Why? 'Cause that's kind of... fact. The Tarrasque would have to be some kind of idiot-savant to bother with this.

Let's assume the Tarrasque has to go against a target with its own AC. 40's pretty easy to reach for a human at the requisite level, maybe a little low on the whole but since we're not accounting for other defensive measures, close enough.

Damage per round = hit%*damage + hit%*crit%*(crit mod -1)*damage multiplied on crit.

bite +37 (4d8+15/15–20/×3 plus grab), 2 claws +37 (1d12+15), 2 gores +37 (1d10+15), tail slap +32 (3d8+7) is the normal routine

That becomes bite +32 (4d8+7/15–20/×3 plus grab), 2 claws +32 (1d12+7), 2 gores +32 (1d10+7), tail slap +32 (3d8+7), UAS +37 (2d6+15), UAS +32 (2d6+15), UAS +27 (2d6+15), UAS +22 (2d6+15).

If you run the math out, against AC40 the baseline Tarrasque has a DPR of 140.8913. Against AC40 the wannabe Monk Tarrasque has a DPR of 123.9913. Dropping all those shots from a 90% hit chance to a 65% hit chance, and taking 8 damage off each one, hurts. Since the Unarmed Strikes walk down the BAB chain and that's capped at four shots, you only get one more actual accurate strike out of it, then a bunch of crapshoots.

The reason the Tarrasque didn't bother to take the feat is that the feat sucks for it. The above even made the liberty of assuming that unlike non-Monk humanoids, it wouldn't even have to give up its Claw attacks to make the UAS routine.

There are creatures when it doesn't-- those with terrible natural attacks mostly. And there are even occasions for the Tarrasque when it doesn't-- when the target's AC is so much massively lower that it doesn't matter how inaccurate the shot is. But it doesn't need to bother with special training when the result is basically "this is good for when I outclass my victims massively". That's wasteful, because at that point who cares about the AoO?

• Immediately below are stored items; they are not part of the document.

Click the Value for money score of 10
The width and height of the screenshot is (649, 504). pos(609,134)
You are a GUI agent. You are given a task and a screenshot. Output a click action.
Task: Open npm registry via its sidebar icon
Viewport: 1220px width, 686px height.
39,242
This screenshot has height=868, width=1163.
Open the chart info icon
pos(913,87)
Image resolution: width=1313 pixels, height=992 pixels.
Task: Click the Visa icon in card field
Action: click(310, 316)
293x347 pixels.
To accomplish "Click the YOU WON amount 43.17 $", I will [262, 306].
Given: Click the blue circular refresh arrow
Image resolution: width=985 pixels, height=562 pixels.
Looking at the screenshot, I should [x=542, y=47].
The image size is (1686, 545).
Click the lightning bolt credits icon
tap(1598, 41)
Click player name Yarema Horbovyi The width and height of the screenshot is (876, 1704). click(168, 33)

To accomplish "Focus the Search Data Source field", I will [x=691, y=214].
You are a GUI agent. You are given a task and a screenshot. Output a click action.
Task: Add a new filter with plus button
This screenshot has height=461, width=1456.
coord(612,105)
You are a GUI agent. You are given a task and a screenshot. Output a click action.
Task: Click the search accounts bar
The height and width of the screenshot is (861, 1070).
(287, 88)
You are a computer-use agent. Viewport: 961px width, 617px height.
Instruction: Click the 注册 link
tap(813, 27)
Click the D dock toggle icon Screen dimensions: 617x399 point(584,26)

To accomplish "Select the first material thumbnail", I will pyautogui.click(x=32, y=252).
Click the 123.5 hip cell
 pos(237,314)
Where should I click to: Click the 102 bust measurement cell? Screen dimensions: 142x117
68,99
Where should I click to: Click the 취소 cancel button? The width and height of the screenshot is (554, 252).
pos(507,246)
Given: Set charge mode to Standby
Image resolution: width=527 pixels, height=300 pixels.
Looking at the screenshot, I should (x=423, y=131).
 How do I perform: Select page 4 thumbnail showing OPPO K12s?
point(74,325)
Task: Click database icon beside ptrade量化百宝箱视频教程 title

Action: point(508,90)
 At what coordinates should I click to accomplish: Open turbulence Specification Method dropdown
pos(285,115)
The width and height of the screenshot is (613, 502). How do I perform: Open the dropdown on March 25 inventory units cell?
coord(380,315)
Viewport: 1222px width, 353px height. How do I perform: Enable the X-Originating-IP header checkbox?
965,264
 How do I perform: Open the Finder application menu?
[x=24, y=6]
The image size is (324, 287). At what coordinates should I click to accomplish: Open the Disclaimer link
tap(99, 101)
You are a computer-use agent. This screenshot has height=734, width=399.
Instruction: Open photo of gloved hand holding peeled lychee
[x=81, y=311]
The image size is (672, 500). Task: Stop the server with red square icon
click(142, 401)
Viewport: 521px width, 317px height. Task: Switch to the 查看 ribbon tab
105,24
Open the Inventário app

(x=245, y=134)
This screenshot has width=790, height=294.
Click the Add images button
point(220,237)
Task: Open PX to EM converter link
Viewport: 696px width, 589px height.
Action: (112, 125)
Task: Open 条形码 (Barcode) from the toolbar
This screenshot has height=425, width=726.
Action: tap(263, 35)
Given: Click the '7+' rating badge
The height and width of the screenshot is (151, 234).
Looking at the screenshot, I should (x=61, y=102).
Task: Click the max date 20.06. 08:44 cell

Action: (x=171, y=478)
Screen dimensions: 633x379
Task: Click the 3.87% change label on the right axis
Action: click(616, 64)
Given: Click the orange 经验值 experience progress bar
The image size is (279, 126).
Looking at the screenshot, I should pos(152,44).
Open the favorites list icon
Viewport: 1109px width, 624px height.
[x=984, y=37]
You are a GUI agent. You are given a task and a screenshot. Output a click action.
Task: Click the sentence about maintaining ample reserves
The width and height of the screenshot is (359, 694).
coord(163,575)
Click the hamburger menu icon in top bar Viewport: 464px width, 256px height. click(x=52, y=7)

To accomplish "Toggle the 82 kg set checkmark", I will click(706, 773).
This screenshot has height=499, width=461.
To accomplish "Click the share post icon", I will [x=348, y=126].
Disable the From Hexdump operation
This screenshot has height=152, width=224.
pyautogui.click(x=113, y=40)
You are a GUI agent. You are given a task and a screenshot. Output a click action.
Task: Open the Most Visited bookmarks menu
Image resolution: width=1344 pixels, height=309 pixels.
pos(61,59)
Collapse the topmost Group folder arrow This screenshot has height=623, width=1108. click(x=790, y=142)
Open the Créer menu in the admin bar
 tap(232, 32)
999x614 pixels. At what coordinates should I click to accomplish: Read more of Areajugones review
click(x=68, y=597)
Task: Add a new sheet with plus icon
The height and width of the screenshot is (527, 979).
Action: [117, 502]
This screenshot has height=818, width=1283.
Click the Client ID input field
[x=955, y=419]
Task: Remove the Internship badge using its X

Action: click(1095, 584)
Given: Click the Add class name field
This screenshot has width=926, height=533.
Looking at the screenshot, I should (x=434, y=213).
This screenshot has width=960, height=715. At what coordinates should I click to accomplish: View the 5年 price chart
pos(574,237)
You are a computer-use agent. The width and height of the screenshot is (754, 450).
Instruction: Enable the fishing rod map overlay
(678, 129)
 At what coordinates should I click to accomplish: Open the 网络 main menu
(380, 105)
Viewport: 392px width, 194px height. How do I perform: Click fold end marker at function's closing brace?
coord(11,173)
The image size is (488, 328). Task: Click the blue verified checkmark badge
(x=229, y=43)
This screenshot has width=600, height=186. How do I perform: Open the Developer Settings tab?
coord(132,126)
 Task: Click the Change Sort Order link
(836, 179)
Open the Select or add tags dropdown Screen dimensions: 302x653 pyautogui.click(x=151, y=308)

kestral287, the DPR of the Tarrasque is even worse than that, you forgot to subtract -4 from each of the UAS attacks due to doing lethal damage.

Nonlethal damage is strictly worse than lethal damage since it can be healed simultaneously with lethal damage (1pt nonlethal is healed for each point of lethal damage healed) so it needs to be -4attack unless the creature using UAS has Improved UAS.


Ah, my assumption was with the IAS feat. Without the feat, yes, it's even more terrible.

That was more-or-less the thought behind my 'idiot-savant' line. It would have to be smart enough to figure out that learning how to body-slam something without getting stabbed might be helpful (savant) but not smart enough to remember that it's a big, spikey beast covered in weapons (idiot).

I worked under assumptions that are fairly generous to the Tarrasque-- that it gets Improved Unarmed Strike without giving up a useful feat (plausible, since it burned a feat on /Run/), that it can use unarmed strikes without interfering with its natural weapons, and, frankly, that the target AC was only 40 when any level 20 character who cares about their AC will be higher than that. Even under those assumptions, the reason the Tarrasque doesn't bother with the feat isn't because it can't-- Gauss has done an excellent job with that line of conversation-- but because it is strictly better off following its instincts and just biting you to death.